* [Extract provided]
■ ■ ■ ■ ■ ■ ■
Caravan of 2,000 migrants presses on toward US border through Mexico
A caravan of some 2,000 immigrants — including hundreds of children — continued their trek toward the southern border of the United States after pushing past police over delays in getting refugee or asylum papers at a city in southern Mexico over the weekend.
They arrived in Huixtla on Tuesday after three days of travel by foot along a highway from Tapachula, a city near the Guatemala border where their asylum claims were being processed by the Mexican government. The journey began in Central and South America.
Mexico, which requires migrants with humanitarian or asylum claims to wait in the border state of Chiapas for processing, did not make any moves to break up the group as it has in the past — sometimes by force.
The migrants paused in Huixtla — about 25 miles from Tapachula — to rest, seek medical attention for blistered feet, cool themselves and wash clothing in a nearby river before once again embarking on their journey to the US, hoping to reach Escuintla, about 19 miles away.
Among them were Nitza Maldonado and Omar Rodriguez, a couple from Honduras, who were making their second trip to the US after being arrested in Texas and deported last year despite paying smugglers $12,000.
After losing their jobs during the coronavirus pandemic and facing unemployment and deep in debt from paying the coyotes, they decided to set out once again on their own and with their 6-year-old son in tow.
“You have to migrate because in our country there’s a lot of unemployment, there’s no education,” Maldonado told the Associated Press. “That’s why this is happening to us.”
They have been sleeping on the ground and eating one meal a day during their trek north.
■ ■ ■ ■ ■ ■ ■
* [Stored data]
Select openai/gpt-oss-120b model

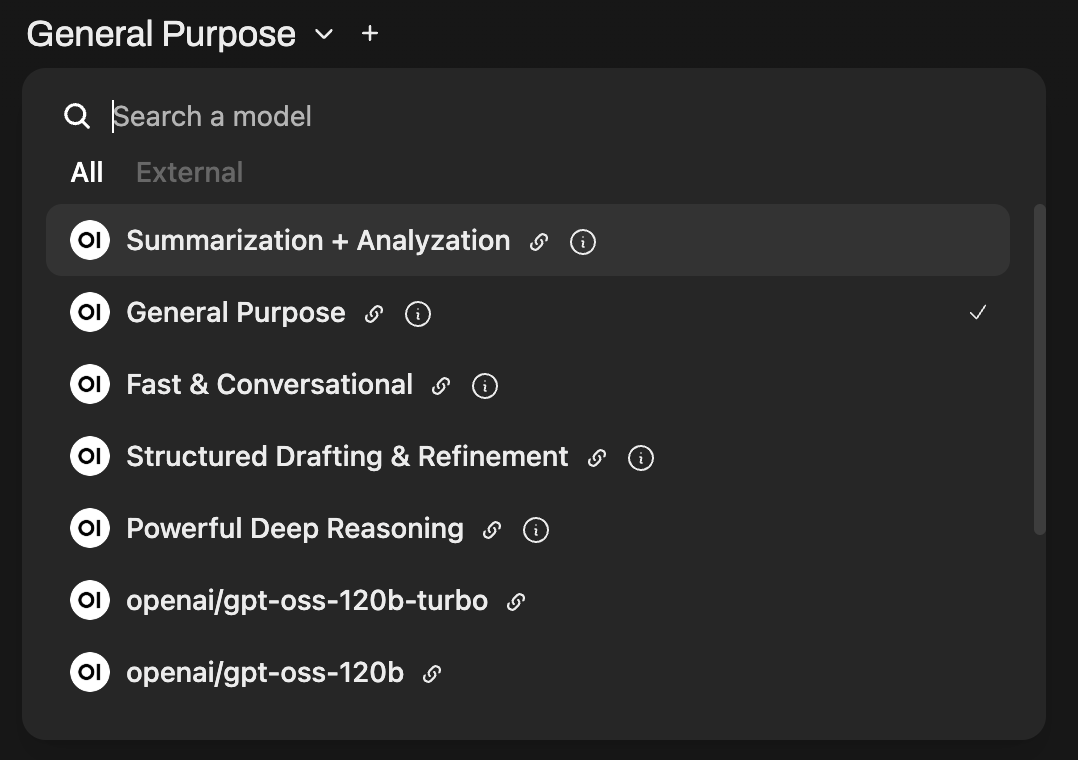pyautogui.click(x=264, y=673)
■ ■ ■ ■ ■ ■ ■
* [Things to do]
(1) Reproduce the article on the migrant caravan from "The migrants paused" to "paying smugglers $12,000.".
(2) Carry the article on the migrant caravan forward, starting after its last sentence.
The listing is independent of the article on the migrant caravan.

* [Answers per task]
(1)
The migrants paused in Huixtla — about 25 miles from Tapachula — to rest, seek medical attention for blistered feet, cool themselves and wash clothing in a nearby river before once again embarking on their journey to the US, hoping to reach Escuintla, about 19 miles away.
Among them were Nitza Maldonado and Omar Rodriguez, a couple from Honduras, who were making their second trip to the US after being arrested in Texas and deported last year despite paying smugglers $12,000.

(2)
Arleth Chavez of Guatemala walked with the caravan from Tapachula.
“My feet are burning and in pain from the blisters. I’ll make it as far as God permits,” he told Reuters.
Dayana Flores, 17, left Honduras with her husband, Kevin Ortiz, four months ago with their 20-day-old baby.
They decided to try to make it to the US after waiting for weeks in Tapachula, lining up before dawn each day at the asylum office only to be turned away later in the day.
“Better to run the risk, maybe one can make it (to the US), than to be there caged without work, without a place to work, without food, without anything,” Flores told the AP.
The new surge of migrants comes as the Biden administration is already struggling with an influx of migrants from Mexico, Central and South America, and Caribbean countries this year.
US Customs and Border Protection has reported encounters with 1.2 million immigrants this year.
Many of the migrants are hoping to reach Mexico City, where the asylum process might be faster, but others intend to continue on to the US.
Mexico has received 90,000 asylum applications as of September — with more than two-thirds coming from the Tapachula office.